Binding of THZif-1, a MAZ-like zinc finger protein to the nuclease-hypersensitive element in the promoter region of the c-MYC protooncogene



Journal of Biological Chemistry 271(49): 31322-31333



A detailed analysis is reported of the binding of the zinc finger protein THZif-1 to the nuclease-hypersensitive element (NHE) in the promoter region of the c-MYC gene using the electrophoretic mobility shift assay and a series of mutants of a fusion protein composed of glutathione S-transferase and THZif-1. The THZif-1 protein bound specifically to the single-stranded (ss) pyrimidine-rich DNA of the NHE (ss c-myc NHE-C) with an apparent dissociation constant (K-d(app)) of 0.077 mu-M. By contrast, no binding to the single-stranded purine-rich DNA of the NHE (ss c-myc NHE-G) was detected.
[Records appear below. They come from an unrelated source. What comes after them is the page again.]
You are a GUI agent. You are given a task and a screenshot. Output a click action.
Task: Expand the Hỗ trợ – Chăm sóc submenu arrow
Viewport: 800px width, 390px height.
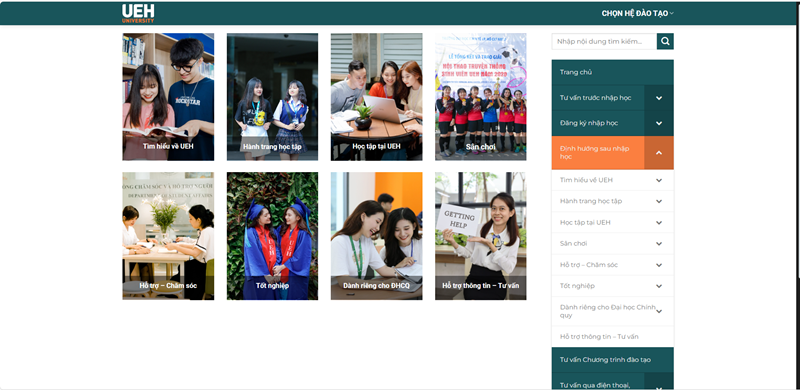[x=659, y=265]
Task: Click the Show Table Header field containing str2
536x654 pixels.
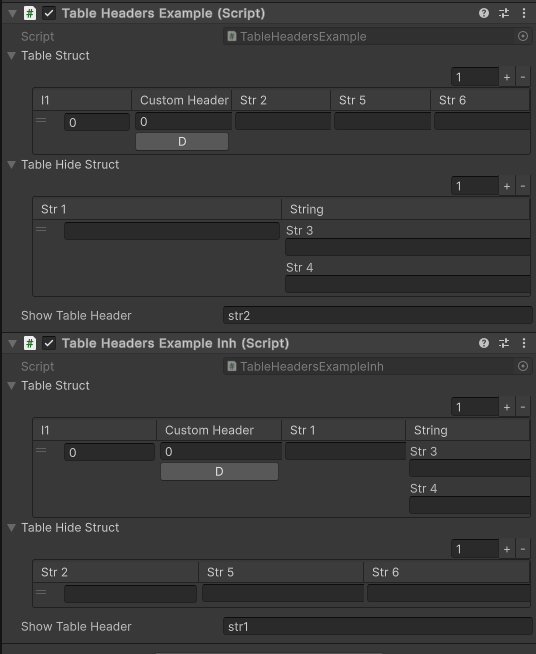Action: 378,316
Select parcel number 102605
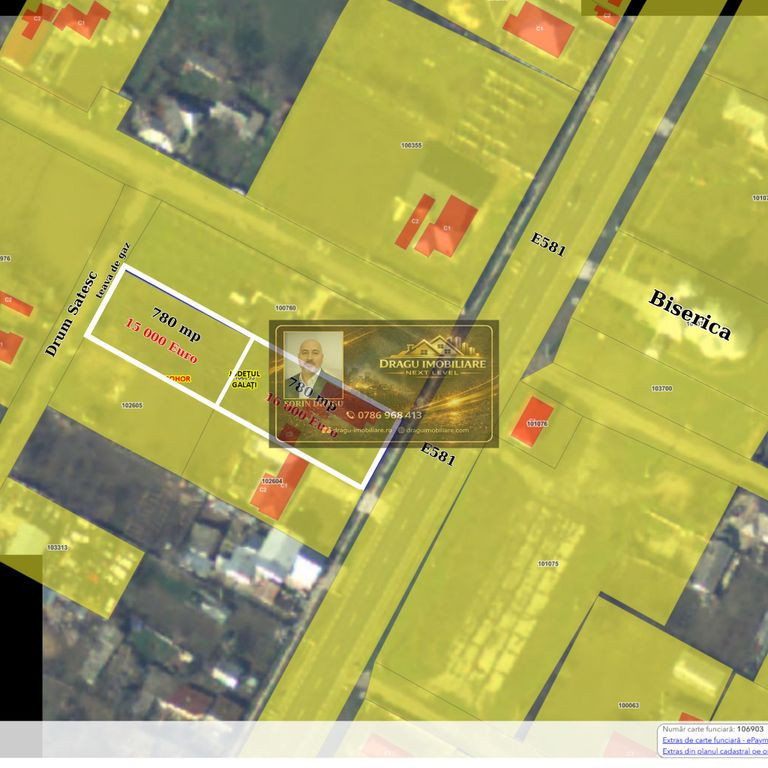Viewport: 768px width, 768px height. [x=131, y=405]
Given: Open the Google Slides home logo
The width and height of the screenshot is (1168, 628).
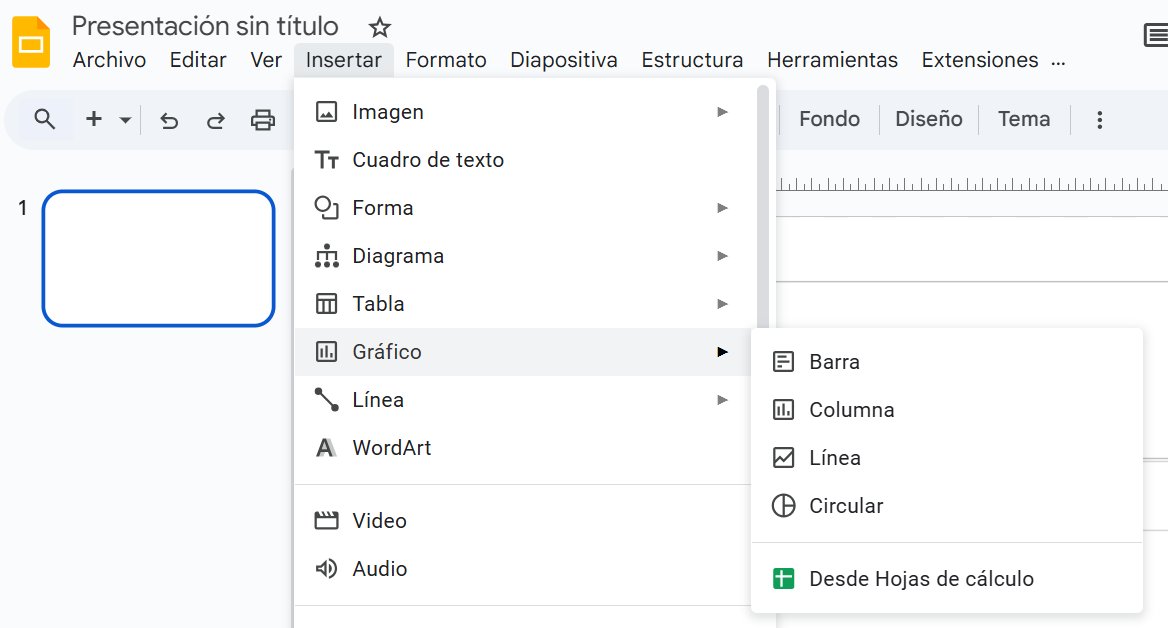Looking at the screenshot, I should 31,43.
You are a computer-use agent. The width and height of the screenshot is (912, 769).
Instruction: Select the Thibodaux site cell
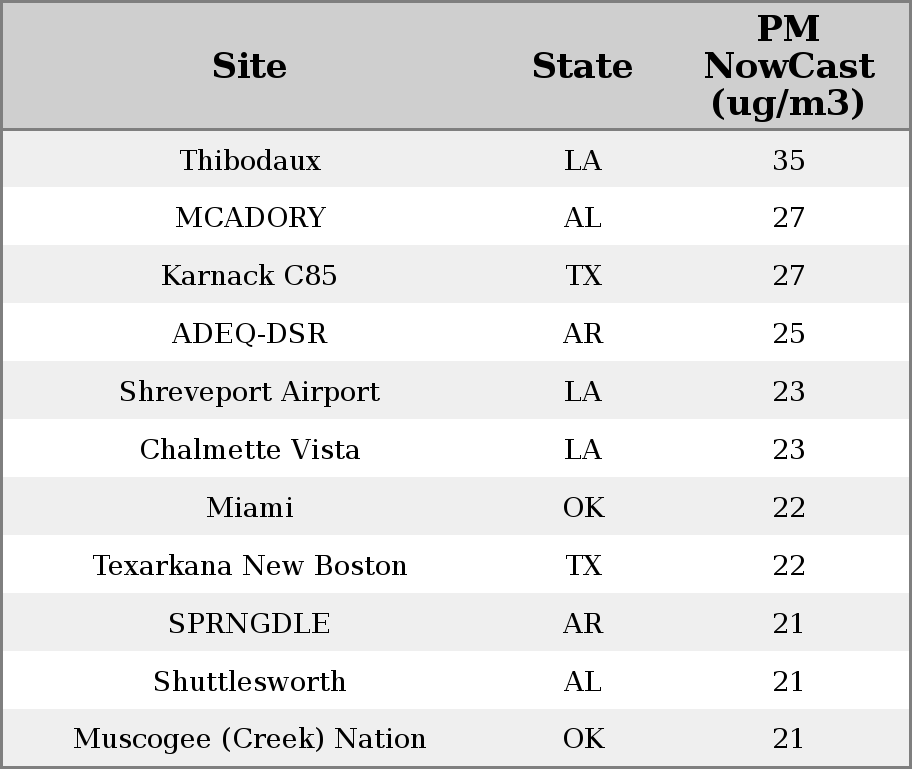tap(250, 160)
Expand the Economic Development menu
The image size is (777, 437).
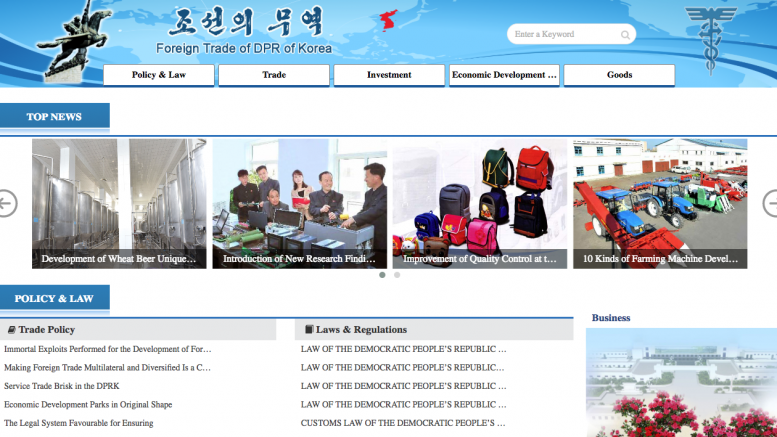pyautogui.click(x=504, y=75)
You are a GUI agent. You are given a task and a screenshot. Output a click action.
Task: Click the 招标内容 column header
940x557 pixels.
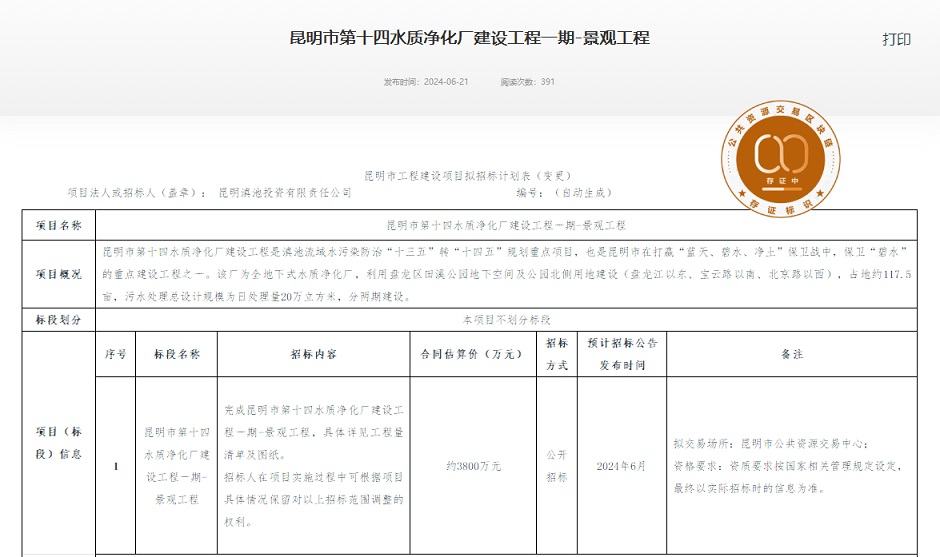click(x=313, y=354)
Moreover, the binding affinity of THif-1 protein was 2-fold higher for the single-stranded 5-methyl-2'-deoxycytidine derivative of NHE (ss c-myc NBE-me-5C) than for the unmethylated NHE. In the case of the binding of THZif-1 to methylated double-stranded (ds) NHE (ds c-myc NHEme-5CG), no significant binding to the DNA was observed. The decrease in binding to DNA of THZif-1 was significant in the case of mutated ds c-myc NHE, in which more than two sites of deoxycytidine residues were methylated. However, the binding affinity of THZif-1 protein for methylated and for unmethylated triple-helical DNA of the NHE was almost identical. Moreover, the domain of the THZif-1 protein that made the major contribution to binding to ss c-myc NHE-C or ss c-myc NHE-me-5C corresponded to the amino-terminal second zinc finger motif. Taken together, the results indicate that the THZif-1 protein exhibits preferential DNA-binding activity with ss c-myc NHE-C, ds c-myc NBE-CG, and ts c-myc NHE but not with ss c-myc NHE-G and ds c-myc NHE-me-5CG in vitro.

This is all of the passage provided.